Research Progress of New Green Marine Antifouling Functional Film on Metal Surface

Biofouling of marine metals equipment by marine organisms in the ocean may cause many problems, including additional energy consumption, high maintenance cost, and severe corrosion damage, resulting in great loss in marine engineering. The construction of antifouling film layer on metal surface is an important way to solve the problem of marine biofouling. This paper summarizes the development process of marine anti-fouling membranes and the research status of environmentally friendly anti-fouling membranes, and focuses particularly on the new anti-fouling functional membranes and their research direction. At present, the development of new marine antifouling film on metal surface mainly focuses on two aspects:structural antifouling and functional antifouling.
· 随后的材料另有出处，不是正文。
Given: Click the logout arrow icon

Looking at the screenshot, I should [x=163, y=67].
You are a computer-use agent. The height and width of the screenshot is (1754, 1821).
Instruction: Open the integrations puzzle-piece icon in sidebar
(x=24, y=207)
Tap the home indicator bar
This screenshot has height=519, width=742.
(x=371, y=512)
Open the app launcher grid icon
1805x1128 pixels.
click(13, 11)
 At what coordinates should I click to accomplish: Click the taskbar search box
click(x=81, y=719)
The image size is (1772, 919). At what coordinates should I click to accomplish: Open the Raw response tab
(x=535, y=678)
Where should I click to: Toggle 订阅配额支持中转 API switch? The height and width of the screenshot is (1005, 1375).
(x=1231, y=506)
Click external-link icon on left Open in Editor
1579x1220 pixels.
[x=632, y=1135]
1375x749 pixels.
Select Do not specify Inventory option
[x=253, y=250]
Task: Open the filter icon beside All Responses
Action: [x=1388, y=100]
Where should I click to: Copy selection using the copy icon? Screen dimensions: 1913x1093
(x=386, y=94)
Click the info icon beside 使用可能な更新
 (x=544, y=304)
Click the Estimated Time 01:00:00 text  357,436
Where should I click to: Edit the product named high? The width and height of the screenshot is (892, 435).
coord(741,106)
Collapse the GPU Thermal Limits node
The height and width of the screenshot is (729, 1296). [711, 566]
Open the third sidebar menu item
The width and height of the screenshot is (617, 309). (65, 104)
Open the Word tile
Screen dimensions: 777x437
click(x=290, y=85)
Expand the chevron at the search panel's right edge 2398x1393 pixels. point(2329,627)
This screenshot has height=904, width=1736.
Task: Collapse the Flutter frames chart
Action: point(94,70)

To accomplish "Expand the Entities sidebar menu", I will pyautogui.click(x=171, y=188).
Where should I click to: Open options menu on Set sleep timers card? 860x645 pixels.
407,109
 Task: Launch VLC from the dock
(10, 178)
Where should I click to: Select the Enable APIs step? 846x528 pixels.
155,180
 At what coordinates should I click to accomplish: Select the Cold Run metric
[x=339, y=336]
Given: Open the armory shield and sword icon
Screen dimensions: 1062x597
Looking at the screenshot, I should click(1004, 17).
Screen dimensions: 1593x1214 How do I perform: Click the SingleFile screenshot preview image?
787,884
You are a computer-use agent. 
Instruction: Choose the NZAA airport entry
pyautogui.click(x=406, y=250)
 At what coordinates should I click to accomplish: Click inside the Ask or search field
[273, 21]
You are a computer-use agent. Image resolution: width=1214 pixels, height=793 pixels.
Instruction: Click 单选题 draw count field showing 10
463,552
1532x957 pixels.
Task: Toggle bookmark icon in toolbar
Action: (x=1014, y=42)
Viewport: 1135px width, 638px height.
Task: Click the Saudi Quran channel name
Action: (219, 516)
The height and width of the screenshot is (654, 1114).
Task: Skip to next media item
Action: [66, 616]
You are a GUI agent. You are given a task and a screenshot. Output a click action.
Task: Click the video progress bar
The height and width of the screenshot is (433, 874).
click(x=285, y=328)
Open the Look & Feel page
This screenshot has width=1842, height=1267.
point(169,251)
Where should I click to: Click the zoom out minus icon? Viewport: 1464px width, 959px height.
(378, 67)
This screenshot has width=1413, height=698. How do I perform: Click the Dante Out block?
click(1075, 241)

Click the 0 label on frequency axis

In terms of structural antifouling, the bionic micro-nano structure is constructed on the metal surface, and modified with low surface energy substances to form a superhydrophobic surface, which can significantly improve its ability to resist the attachment of marine organisms and achieve the purpose of green antifouling. In terms of functional antifouling, the preparation of a functional film with controllable release of antibacterial agents on the surface of metals can achieve high-efficiency antibacterial and antifouling under the premise of environmental protection, which is the future research direction. Layered double metal hydroxides (LDHs) and metal-organic frameworks (MOFs) materials have the characteristics of diverse composition choices and unique microstructures, and have antibacterial ability or the ability to load antibacterial agents, and can realize the controllable release of antibacterial agents, which are expected to become novel marine antifoulant-loading materials (carriers) with ideal antifouling performance.